(Collection entries)
>>
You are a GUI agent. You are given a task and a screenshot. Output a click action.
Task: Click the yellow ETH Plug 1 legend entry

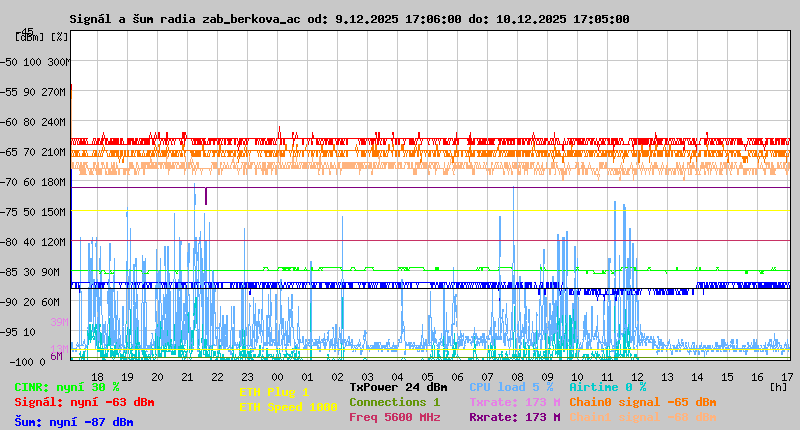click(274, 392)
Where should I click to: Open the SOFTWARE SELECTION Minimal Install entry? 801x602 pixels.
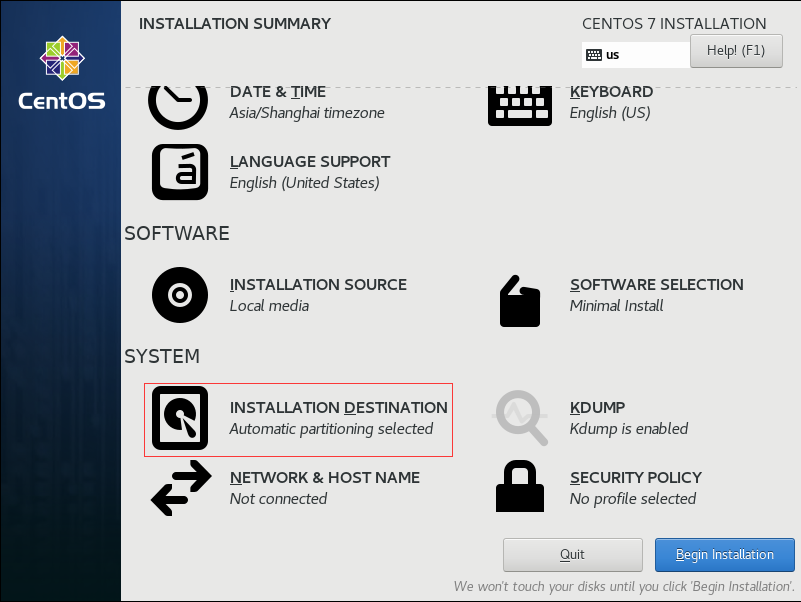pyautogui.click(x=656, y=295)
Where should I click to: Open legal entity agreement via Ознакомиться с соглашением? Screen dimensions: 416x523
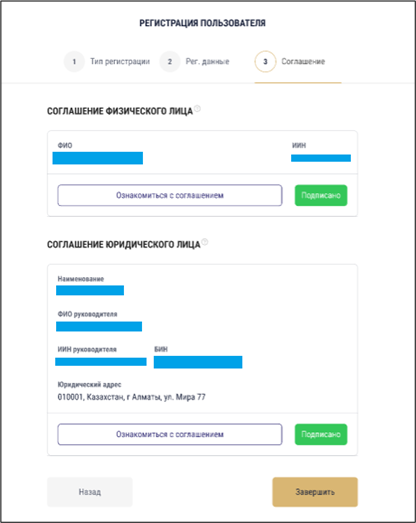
<<
● **Directions for this task**: Repeat each of the records exactly as written, except for the pictures, which are to be left out.

● **Response to this task**:
You are a GUI agent. You are given a task and a screenshot. Output a click action.
Task: Click the yellow ETH Plug 1 legend entry

click(274, 392)
Where should I click to: Open the SOFTWARE SELECTION Minimal Install entry? 801x602 pixels.
pyautogui.click(x=656, y=295)
Where should I click to: Open legal entity agreement via Ознакомиться с соглашением? Screen dimensions: 416x523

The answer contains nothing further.